Paxson was allegedly driving through an unfamiliar neighborhood when Google Maps directed him to cross a bridge that had collapsed in 2013 and was never repaired. State troopers who found Paxson's body in the overturned truck said there were no warning signs or barriers present along the washed-out roadway to warn drivers of the collapse.

"Our girls ask how and why their daddy died, and I'm at a loss for words they can understand," Alicia Paxson said in a statement. "Because, as an adult, I still can't understand how those responsible for the GPS directions and the bridge could have acted with so little regard for human life." 

A negligence lawsuit filed Tuesday in Wake County Superior Court claims Google was made aware of the collapsed bridge but never updated its navigation system. A court filing also confirms that Google had received at least one email request to stop directing drivers over the collapsed bridge, but the lawsuit claims the company took no further action despite a response saying the matter was "in review."

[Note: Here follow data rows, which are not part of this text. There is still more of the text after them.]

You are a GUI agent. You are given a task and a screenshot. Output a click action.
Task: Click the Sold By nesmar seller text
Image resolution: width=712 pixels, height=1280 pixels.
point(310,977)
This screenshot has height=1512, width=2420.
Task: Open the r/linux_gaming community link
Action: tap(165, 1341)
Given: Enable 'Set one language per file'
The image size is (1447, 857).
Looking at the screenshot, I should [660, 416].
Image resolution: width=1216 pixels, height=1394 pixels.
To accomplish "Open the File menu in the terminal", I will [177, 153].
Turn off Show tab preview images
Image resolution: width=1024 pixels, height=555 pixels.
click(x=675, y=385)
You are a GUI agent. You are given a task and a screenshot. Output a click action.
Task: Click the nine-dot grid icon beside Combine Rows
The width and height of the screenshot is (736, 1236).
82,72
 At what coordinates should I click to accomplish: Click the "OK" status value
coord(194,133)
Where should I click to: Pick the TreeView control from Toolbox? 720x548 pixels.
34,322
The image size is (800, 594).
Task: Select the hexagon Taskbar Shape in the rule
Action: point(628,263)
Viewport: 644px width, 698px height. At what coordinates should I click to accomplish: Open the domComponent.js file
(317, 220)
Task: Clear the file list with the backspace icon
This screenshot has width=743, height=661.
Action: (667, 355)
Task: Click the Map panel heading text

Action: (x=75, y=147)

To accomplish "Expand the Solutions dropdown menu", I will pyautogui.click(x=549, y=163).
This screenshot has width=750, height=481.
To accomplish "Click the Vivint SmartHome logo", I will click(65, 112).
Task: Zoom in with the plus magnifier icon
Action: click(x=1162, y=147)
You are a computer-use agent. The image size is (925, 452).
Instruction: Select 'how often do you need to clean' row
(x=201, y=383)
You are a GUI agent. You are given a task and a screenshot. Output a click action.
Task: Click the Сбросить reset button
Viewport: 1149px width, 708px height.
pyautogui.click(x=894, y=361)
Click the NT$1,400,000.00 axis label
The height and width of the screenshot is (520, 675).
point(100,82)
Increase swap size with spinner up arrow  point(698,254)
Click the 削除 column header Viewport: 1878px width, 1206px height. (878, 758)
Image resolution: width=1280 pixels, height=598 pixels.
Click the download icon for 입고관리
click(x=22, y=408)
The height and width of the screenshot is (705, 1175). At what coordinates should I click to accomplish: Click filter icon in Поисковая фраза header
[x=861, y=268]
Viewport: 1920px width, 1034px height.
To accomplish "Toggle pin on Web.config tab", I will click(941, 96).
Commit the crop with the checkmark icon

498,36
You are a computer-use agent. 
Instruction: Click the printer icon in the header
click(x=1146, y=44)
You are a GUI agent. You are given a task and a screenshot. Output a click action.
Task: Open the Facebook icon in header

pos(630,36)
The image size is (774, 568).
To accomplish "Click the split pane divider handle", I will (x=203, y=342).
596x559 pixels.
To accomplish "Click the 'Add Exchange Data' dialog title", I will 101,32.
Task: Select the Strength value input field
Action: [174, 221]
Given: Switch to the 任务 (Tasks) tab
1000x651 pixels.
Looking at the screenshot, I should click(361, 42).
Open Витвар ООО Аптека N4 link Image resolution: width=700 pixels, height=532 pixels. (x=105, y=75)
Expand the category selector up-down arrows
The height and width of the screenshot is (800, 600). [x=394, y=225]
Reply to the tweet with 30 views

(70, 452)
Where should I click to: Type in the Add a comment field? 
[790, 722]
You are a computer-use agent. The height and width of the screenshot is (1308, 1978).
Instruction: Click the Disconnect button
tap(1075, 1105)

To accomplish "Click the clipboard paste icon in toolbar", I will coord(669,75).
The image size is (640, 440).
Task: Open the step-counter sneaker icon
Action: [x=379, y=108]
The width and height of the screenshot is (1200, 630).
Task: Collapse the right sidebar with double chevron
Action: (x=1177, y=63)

The lawsuit also names several private management companies that it claims are responsible for the collapsed bridge and adjoining land. Investigators said the roadway where the tragedy occurred was not maintained by any local or state officials after the original developer's company dissolved.

“We have the deepest sympathies for the Paxson family," Google spokesperson José Castañeda told The Associated Press. "Our goal is to provide accurate routing information in Maps and we are reviewing this lawsuit.”